O Transtorno Bipolar (TB) é um transtorno mental que atinge, segundo a Organização Mundial da Saúde (OMS), 30 milhões de pessoas em todo o mundo. É um transtorno cujos sintomas apresentam recorrência se não forem tratados. Infelizmente, o termo “bipolar” se popularizou e é usado de forma errônea para nomear pessoas que costumam ter variações normais do humor.

Mas, afinal, a variação de humor é normal ou pode mesmo ser um sinal de algum transtorno mental? Segundo Dr. Caio Magno, psiquiatra e cofundador da Clínica Estar Saúde Mental, é completamente normal apresentar uma variação de humor ao longo do dia ou de algum período, dependendo dos acontecimentos.

“O humor é um estado de ânimo, ou seja, a pessoa pode acordar bem, feliz e motivada, mas ir dormir chorando ou irritada. A variação de humor é esperada, pois nossos estados emocionais dependem de alguns fatores, como a forma de lidar com nossas emoções e de situações externas, ou seja, do que nos aconteceu ao longo do dia ou num período específico”, explica.

Já a variação de humor que ocorre no Transtorno Bipolar é completamente diferente de acordar alegre e dormir triste. O TB é uma condição psiquiátrica que se caracteriza por mudanças do humor recorrentes com características e duração específicas e que afetam a vida da pessoa em vários aspectos. Isso quer dizer que os sintomas da bipolaridade podem levar a sofrimento emocional, prejuízo da capacidade de trabalhar, estudar e de se relacionar.

Variação do humor e duração dos sintomas são critérios importantes para o diagnóstico

“O Transtorno Bipolar se caracteriza por episódios de humor elevado (mania ou hipomania) e episódios de humor deprimido, que é a fase da depressão, assim como períodos de remissão, ou seja, fases sem apresentar nenhum sintoma. Há ainda os casos mistos, em que há sintomas de mania ou de hipomania e de depressão ao mesmo tempo”, comenta Dr. Caio.

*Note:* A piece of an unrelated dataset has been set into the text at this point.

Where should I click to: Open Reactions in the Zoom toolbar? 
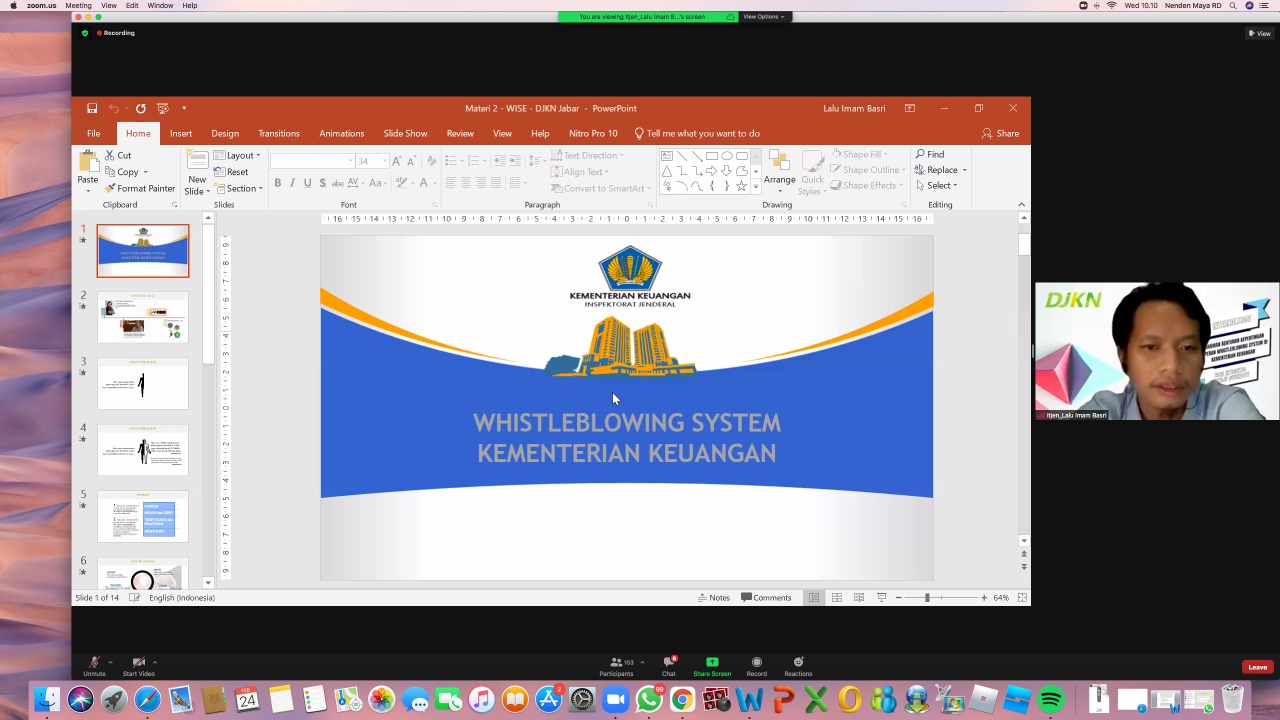798,666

Segundo o psiquiatra, a mania é um estado de humor exaltado ou irritadiço, com aumento de energia, sensação de grandiosidade, inquietação psicomotora e aumento de atividade direcionada para objetivos. “Seria como se a pessoa estivesse "ligada no 220", na expressão popular. A hipomania costuma ter duração mais curta e os sintomas serem mais brandos, sem interferência na funcionalidade da pessoa”, comenta Dr. Caio.

Depressão é o quadro mais comum
Apesar da bipolaridade ser caracterizada pelos episódios de mania ou hipomania, a depressão é quadro mais comum e persistente e é a principal causa de incapacitação. “Esse é um dos principais desafios no diagnóstico do transtorno bipolar. É muito comum que no transtorno bipolar do tipo II haja inúmeros episódios de depressão antes da ocorrência de um episódio de hipomania. Entretanto, em 60% dos casos uma crise de mania precede a depressão”, diz o médico.

Diagnóstico precoce e adesão ao tratamento são fundamentais
De acordo com Dr. Caio, o tratamento é feito na fase aguda e para manutenção. O primeiro visa à redução dos sintomas, sofrimento e risco para o paciente. Já a manutenção foca na prevenção de recaídas e ajudar a melhorar a capacidade funcional.

Além dos medicamentos, a associação com psicoterapia pode ser benéfica, sendo uma possibilidade a Terapia Cognitiva Comportamental (TCC) combinada com técnicas de psicoeducação para ajudar o paciente a entender sua doença e aumentar a adesão à terapia medicamentosa.

Para finalizar, a variação de humor, como vimos, é um comportamento esperado em qualquer pessoa. Porém, se ela impactar na capacidade funcional e se apresentar continuamente, o ideal é procurar um psiquiatra.